Not only did I get under 3 hours, I set a new PB for all my events (even with the problems during the swim). My swim was 3 minutes faster, T1 was 40 seconds slower (I blame this on the wetsuit and the vomiting), the bike was 14 minutes faster, T2 was 29 seconds slower (bike position was not as close as in Lavaman), and the run was 23 minutes faster. Putting me just about 40 minutes under my previous time.

After I rested for a bit more, I went back into transition to pack up. I chatted with several athletes, some veterans, some first timers, but they all said the same thing when we left, "See you at the next one!"

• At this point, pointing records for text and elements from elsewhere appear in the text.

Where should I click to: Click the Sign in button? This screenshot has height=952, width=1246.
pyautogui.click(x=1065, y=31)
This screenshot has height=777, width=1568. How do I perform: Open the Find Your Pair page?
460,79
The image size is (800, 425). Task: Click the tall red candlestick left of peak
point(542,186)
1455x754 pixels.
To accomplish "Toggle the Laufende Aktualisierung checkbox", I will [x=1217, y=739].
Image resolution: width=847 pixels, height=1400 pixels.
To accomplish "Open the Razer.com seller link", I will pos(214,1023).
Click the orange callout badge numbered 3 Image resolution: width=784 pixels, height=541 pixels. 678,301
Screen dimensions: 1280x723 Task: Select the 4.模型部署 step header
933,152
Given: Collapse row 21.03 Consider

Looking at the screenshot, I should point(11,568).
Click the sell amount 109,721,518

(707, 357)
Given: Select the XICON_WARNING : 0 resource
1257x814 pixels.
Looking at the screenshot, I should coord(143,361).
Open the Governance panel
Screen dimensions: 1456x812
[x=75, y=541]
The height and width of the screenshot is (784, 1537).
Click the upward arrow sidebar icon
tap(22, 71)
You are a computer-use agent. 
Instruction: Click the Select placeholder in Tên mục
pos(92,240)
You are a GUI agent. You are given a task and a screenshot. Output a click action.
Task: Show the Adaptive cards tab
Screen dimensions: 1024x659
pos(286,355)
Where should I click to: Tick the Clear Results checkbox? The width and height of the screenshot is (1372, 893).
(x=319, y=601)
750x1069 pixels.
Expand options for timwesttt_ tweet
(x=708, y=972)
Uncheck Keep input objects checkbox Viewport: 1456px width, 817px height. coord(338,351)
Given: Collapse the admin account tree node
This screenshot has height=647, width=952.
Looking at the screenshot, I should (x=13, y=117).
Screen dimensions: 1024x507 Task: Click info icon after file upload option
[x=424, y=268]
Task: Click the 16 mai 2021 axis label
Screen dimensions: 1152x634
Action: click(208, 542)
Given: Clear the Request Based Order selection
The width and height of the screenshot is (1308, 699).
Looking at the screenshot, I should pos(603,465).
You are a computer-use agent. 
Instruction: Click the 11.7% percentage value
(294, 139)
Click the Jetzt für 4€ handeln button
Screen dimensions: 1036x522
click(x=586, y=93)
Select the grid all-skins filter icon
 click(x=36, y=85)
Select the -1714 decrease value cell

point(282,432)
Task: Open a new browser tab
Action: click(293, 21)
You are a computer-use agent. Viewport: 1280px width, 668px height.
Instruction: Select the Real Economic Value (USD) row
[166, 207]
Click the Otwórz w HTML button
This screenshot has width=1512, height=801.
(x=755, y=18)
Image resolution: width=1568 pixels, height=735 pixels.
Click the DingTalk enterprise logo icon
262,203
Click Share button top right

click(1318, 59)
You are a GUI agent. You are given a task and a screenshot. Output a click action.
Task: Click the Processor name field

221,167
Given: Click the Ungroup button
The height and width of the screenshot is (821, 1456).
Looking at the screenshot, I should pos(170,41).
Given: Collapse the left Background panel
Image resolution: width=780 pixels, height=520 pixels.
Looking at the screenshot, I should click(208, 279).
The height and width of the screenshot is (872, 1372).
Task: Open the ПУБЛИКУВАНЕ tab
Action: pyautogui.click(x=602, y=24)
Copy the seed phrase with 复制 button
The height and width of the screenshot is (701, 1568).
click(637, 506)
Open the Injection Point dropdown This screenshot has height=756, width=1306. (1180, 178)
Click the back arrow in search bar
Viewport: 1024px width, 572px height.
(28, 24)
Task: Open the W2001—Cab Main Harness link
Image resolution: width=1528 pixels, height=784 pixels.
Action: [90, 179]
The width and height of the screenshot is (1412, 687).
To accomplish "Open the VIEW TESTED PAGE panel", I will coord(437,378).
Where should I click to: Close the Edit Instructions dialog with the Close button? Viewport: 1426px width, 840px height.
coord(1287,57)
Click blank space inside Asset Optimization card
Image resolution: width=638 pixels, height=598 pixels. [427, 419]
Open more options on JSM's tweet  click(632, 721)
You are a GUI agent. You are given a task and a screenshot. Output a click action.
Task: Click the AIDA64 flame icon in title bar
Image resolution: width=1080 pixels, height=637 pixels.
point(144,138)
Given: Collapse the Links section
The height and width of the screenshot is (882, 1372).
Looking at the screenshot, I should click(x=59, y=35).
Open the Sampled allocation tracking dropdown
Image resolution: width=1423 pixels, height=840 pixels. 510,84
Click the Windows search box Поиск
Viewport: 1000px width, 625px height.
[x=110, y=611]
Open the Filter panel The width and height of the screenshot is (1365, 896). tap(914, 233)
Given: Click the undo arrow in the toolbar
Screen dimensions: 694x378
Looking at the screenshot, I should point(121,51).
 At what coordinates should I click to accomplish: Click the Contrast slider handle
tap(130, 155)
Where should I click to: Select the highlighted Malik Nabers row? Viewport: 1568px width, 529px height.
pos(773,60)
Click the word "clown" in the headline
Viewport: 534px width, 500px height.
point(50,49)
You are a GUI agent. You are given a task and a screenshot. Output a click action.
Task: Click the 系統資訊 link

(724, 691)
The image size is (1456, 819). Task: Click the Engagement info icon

I went home, showered, then met some friends at the beach for a post race cookout. Then I went home and slept for 13 hours. 

It was a great day.

Thank you so much for making it to the end of this entry! I know it was a long one, but alot can happen in under 3 hours!  

And as always, thanks for sharing in my journey. This bulldozer has plowed his way through yet another race and there will be many more to come!